Wie viele Jahre arbeitete John Stuart Mill laut dem Quelltext für die Ostindienkompanie?

#### Quelltext:
• • •

Mill, John Stuart
Von Aeon Skoble
John Stuart Mill (1806-1873) wurde von seinem Vater James Mill in einer Vielzahl von Disziplinen ausgebildet, darunter klassische Musik, Philosophie, Geschichte, Wirtschaft, Mathematik und Logik. Sein Vater war ein enger Mitarbeiter von Jeremy Bentham, der einer der ersten Vertreter der utilitaristischen Ethik war. Infolgedessen kam der junge Mill schon in jungen Jahren mit diesen Ideen in Berührung. Dabei erstreckte sich sein Lernen über viele Bereiche. Im Alter von 3 Jahren konnte er Griechisch und im Alter von 8 Jahren Latein lesen. 35 Jahre lang arbeitete er für die Ostindienkompanie und konnte gleichzeitig auch über eine Vielzahl von Themen schreiben. Zu seinen wichtigsten Büchern gehören „System der deduktiven und induktiven Logik“ (1843), „Grundsätze der politischen Oekonomie“ (1848), „Über die Freiheit“ (1859), „Betrachtungen über die Repräsentativregierung“ (1861), „Utilitarismus“ (1863), „Auguste Comte und der Positivismus“ (1865), „Die Hörigkeit der Frau“ (1869) und seine Autobiographie (1873). 1851 heiratete er Harriet Taylor, mit der er seit etwa 20 Jahren eine enge intellektuelle und möglicherweise romantische Beziehung hatte.

• • •

#### Datensatz:

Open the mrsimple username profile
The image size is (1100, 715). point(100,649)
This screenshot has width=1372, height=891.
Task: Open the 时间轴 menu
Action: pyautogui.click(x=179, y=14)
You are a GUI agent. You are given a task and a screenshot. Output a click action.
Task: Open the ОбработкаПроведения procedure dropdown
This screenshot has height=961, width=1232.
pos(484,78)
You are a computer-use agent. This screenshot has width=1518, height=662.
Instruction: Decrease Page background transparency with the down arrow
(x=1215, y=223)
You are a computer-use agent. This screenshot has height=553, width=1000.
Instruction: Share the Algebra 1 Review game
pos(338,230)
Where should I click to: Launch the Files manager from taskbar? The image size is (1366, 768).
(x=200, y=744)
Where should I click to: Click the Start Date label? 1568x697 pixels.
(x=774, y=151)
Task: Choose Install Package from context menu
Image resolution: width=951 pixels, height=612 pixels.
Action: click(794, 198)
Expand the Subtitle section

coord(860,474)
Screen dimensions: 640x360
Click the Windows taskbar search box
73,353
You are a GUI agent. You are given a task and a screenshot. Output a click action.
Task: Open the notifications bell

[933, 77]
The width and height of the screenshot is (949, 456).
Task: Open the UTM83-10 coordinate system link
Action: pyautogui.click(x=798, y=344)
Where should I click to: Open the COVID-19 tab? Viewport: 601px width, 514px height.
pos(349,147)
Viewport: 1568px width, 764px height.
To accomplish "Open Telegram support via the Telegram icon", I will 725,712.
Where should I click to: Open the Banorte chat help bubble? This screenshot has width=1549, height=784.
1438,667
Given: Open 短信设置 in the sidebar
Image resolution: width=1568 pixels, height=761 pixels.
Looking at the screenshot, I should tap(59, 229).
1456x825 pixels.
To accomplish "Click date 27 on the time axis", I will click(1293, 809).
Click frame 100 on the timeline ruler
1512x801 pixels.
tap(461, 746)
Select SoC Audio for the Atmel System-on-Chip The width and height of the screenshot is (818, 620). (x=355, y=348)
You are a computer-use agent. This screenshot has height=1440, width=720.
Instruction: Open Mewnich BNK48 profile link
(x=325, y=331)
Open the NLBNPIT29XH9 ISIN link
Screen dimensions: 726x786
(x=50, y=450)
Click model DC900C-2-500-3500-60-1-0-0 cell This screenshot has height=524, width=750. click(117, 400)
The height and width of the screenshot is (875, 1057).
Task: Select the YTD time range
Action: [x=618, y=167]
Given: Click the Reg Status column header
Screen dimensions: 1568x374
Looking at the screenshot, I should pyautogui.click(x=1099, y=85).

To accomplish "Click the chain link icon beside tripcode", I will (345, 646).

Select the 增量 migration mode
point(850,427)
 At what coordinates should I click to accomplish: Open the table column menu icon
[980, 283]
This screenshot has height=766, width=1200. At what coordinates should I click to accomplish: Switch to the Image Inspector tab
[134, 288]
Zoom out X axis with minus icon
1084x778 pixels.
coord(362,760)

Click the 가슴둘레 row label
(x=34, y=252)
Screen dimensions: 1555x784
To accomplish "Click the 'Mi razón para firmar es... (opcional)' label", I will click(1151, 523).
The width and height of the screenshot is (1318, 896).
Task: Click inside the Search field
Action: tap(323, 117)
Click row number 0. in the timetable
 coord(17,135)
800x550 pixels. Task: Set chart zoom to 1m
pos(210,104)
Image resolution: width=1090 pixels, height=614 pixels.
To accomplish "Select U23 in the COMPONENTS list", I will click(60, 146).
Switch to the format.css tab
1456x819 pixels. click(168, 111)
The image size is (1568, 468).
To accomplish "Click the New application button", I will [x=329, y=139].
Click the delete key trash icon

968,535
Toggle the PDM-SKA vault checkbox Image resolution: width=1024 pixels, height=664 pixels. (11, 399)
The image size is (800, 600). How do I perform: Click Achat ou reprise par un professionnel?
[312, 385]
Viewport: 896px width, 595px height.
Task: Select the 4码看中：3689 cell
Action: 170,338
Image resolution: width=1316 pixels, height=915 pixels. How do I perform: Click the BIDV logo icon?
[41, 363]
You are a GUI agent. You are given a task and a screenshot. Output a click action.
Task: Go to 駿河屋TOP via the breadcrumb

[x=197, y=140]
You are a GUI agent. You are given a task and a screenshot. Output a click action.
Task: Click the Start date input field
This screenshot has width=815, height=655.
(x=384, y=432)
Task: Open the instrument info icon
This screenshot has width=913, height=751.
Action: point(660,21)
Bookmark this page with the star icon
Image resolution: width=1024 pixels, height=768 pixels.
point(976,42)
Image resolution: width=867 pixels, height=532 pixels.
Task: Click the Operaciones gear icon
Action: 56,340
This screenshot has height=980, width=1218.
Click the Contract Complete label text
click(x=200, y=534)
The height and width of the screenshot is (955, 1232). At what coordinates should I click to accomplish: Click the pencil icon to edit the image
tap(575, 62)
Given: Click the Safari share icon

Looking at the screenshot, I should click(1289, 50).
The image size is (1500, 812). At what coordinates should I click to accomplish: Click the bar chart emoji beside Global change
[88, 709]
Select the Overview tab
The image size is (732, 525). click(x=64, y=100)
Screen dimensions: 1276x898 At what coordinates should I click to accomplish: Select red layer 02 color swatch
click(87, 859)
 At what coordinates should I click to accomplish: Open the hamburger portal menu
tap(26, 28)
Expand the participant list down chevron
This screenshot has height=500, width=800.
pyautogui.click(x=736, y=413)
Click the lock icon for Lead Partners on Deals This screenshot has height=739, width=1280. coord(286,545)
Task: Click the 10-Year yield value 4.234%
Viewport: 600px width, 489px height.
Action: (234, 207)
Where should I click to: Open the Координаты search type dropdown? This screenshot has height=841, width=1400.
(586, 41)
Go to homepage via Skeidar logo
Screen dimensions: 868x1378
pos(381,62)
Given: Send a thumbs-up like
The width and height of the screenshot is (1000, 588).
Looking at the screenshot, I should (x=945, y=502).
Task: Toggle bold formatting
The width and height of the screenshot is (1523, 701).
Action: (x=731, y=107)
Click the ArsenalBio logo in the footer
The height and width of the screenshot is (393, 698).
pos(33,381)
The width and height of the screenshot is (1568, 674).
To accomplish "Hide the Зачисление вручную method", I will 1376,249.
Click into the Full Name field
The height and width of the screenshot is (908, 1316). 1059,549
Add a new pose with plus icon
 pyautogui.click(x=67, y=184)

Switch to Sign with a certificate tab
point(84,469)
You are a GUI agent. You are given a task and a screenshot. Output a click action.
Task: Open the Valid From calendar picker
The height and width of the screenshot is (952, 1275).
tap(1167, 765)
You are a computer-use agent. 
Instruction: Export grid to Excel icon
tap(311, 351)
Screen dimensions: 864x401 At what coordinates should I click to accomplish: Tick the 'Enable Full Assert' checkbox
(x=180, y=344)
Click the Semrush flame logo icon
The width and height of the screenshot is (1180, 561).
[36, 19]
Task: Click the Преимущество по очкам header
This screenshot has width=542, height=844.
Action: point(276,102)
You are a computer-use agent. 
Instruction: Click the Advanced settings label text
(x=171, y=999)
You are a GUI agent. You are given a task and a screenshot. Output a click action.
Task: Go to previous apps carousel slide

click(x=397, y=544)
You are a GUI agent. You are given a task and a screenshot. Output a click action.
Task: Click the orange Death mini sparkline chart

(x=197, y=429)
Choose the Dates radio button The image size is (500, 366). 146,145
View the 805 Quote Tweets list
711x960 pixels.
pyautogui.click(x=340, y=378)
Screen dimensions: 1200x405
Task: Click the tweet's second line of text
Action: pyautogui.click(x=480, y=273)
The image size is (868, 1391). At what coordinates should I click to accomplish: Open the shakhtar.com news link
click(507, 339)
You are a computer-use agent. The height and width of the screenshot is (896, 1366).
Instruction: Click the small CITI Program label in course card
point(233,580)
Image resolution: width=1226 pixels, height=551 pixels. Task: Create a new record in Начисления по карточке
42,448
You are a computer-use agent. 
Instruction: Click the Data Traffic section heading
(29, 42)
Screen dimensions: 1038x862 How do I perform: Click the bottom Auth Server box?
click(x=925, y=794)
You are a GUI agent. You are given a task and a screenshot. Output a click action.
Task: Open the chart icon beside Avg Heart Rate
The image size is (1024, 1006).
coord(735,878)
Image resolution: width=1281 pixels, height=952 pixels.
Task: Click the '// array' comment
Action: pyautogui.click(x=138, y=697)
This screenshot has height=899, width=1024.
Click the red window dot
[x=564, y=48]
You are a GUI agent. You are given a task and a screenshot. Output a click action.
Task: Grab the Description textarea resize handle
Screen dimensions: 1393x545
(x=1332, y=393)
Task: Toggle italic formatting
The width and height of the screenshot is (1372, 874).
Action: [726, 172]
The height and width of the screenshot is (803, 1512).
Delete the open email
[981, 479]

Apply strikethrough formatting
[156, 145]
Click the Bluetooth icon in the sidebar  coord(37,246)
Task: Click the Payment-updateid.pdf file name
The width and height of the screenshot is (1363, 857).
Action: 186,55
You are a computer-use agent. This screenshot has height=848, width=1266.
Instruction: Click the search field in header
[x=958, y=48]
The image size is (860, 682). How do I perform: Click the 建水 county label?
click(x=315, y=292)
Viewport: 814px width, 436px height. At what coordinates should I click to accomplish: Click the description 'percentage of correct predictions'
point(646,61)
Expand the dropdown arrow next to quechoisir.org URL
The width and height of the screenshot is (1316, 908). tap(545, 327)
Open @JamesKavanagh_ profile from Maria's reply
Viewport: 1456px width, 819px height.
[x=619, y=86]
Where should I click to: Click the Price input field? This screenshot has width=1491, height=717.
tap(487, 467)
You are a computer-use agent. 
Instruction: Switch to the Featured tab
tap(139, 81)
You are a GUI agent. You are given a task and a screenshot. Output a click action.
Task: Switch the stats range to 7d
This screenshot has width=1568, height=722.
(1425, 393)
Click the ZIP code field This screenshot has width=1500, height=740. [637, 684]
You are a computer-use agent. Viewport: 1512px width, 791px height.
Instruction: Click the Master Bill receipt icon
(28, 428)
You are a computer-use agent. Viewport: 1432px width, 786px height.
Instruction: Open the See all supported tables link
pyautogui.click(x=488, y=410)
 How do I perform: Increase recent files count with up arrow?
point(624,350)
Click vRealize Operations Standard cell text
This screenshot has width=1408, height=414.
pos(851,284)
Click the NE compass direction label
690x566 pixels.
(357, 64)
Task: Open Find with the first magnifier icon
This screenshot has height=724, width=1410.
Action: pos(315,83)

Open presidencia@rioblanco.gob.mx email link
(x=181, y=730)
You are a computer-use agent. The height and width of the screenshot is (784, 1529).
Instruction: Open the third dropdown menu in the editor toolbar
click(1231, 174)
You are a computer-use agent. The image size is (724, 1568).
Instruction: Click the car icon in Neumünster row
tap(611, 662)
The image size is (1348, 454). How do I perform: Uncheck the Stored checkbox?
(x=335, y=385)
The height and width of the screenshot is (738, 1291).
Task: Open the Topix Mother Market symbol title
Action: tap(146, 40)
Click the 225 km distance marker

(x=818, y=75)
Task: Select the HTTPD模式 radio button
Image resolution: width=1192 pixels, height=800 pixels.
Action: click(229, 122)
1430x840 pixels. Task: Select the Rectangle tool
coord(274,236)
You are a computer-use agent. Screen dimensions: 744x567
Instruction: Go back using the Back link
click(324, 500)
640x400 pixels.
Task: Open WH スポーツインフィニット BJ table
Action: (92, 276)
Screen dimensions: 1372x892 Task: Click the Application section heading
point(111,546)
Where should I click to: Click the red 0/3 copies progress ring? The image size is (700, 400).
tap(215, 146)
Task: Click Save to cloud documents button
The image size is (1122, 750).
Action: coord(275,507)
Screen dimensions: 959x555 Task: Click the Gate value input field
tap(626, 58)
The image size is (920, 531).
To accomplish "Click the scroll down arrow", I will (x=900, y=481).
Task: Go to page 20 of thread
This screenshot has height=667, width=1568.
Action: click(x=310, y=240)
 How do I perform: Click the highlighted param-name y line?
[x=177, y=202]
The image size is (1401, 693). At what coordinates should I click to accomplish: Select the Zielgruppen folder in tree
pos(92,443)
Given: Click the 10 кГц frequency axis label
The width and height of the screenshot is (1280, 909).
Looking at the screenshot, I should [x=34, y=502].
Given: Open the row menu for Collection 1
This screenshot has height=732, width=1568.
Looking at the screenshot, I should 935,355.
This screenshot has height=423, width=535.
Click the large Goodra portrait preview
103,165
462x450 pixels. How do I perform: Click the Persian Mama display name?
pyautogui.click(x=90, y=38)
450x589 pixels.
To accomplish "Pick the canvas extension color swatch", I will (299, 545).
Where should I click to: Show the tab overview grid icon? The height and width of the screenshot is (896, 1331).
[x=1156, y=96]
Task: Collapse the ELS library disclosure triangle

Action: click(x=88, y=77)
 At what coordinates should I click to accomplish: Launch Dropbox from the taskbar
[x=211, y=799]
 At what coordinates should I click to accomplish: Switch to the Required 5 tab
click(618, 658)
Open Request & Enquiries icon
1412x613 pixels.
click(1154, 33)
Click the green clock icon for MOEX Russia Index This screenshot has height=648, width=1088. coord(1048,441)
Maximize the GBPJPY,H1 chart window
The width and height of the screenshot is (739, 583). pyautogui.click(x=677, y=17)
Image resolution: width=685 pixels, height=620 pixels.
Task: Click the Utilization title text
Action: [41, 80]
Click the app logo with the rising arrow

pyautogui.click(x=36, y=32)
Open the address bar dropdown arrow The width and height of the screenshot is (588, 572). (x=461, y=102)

• • •

#### Lösung:
35 Jahre.